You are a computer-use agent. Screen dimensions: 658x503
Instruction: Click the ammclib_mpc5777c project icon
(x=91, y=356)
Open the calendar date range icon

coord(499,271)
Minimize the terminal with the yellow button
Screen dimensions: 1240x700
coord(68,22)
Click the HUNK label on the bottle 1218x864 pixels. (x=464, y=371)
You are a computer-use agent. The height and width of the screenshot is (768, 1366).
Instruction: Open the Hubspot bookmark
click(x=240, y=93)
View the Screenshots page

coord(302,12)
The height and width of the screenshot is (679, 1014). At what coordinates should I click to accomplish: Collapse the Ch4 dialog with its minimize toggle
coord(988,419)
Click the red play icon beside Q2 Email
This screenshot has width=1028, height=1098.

*-*-*

Wherever the string "agent" appears in a line of the records, copy that line.

== EXERCISE RESULT ==
You are a computer-use agent. Screen dimensions: 658x503
You are a computer-use agent. The height and width of the screenshot is (768, 1366).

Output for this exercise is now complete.